Upgrade ClusterControl to the latest version

ClusterControl should be updated to the latest version to ensure the upgrade steps are updated and relevant to the latest release.

The latest stable release for ClusterControl now is 1.3.2 (build 1467). Take note that if you are upgrading from 1.2.12 and below, you should perform some extra steps to re-configure /etc/cmon.cnf to use minimal configuration options. This part is further explained in the ClusterControl upgrade instructions available at our documentation page.
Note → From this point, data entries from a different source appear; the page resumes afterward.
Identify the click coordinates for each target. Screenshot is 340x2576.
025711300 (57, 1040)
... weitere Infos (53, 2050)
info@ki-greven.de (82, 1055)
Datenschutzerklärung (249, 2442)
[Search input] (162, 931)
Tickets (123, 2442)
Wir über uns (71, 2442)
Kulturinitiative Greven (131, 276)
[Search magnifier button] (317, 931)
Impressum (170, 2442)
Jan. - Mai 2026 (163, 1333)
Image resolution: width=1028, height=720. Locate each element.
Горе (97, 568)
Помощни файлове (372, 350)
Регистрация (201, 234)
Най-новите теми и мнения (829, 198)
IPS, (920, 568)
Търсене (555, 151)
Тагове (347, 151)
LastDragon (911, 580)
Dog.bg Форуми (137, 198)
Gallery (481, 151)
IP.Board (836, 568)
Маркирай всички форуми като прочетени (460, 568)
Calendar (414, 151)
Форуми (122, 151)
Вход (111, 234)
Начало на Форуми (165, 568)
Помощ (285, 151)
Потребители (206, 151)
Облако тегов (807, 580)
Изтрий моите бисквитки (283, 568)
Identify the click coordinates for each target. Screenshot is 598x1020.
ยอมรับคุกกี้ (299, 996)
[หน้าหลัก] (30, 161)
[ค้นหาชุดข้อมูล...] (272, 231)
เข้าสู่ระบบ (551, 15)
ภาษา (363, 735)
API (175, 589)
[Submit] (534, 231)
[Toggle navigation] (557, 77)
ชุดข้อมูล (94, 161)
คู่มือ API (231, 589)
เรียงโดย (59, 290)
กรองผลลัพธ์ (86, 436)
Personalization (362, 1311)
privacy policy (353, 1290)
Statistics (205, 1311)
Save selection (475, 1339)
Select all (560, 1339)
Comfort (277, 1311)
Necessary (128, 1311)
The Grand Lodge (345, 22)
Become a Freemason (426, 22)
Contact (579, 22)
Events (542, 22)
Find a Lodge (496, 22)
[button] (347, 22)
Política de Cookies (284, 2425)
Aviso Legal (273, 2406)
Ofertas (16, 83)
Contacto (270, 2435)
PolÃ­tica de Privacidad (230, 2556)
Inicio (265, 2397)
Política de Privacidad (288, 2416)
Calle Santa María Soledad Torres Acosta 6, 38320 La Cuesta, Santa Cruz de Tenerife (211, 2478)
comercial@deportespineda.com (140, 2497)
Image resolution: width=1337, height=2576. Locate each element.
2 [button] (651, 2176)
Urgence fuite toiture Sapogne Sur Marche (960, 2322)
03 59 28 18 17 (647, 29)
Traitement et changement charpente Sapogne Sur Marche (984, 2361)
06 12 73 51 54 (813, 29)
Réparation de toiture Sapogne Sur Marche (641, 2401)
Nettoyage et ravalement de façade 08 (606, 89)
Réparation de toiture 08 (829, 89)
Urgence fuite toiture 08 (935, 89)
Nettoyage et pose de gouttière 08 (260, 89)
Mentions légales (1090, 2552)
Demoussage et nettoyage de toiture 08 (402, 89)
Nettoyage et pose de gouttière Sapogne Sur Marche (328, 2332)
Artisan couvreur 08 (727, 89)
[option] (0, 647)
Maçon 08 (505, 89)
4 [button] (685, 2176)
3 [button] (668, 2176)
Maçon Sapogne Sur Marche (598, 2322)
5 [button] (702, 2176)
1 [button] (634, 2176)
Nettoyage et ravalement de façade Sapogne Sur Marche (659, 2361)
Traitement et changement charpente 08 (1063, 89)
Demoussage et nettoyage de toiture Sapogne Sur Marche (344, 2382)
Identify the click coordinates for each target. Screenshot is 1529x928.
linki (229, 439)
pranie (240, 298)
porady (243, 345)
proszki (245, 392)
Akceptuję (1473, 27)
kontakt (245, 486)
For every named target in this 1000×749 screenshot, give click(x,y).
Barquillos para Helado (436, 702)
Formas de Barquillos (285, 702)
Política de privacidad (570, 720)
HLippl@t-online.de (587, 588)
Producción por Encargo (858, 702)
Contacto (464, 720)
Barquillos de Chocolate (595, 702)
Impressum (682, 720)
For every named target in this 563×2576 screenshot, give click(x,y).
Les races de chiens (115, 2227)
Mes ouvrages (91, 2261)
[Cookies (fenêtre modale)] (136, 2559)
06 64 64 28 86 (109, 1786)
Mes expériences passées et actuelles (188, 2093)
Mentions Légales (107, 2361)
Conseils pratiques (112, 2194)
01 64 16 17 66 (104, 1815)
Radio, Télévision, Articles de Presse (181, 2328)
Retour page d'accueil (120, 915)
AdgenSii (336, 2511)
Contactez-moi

Upgrade the monitored DB server

For Galera Cluster, ClusterControl supports rolling patch upgrade (between minor versions e.g, 5.6.12 to 5.6.30) directly from the UI. To do this, go to ClusterControl -> Manage -> Upgrades -> Upgrade and it will start the rolling upgrade, one node at a time.

You are able to monitor the job progress under Logs -> Jobs:

Alternatively, you can perform the upgrade manually by following the upgrade instructions from the respective database vendor. Minor upgrade does not require you to uninstall the existing packages so it should be a pretty straightforward upgrade. For example, if you are using Percona XtraDB Cluster 5.6 on CentOS 7, you can simply perform the following on one DB node at a time:

$ yum clean all
$ yum install Percona-XtraDB-Cluster-56
$ systemctl restart mysql

Ensure the node re-joins the cluster and reaches the Primary state (monitor the wsrep_cluster_status and wsrep_cluster_size status) before proceeding to the next node.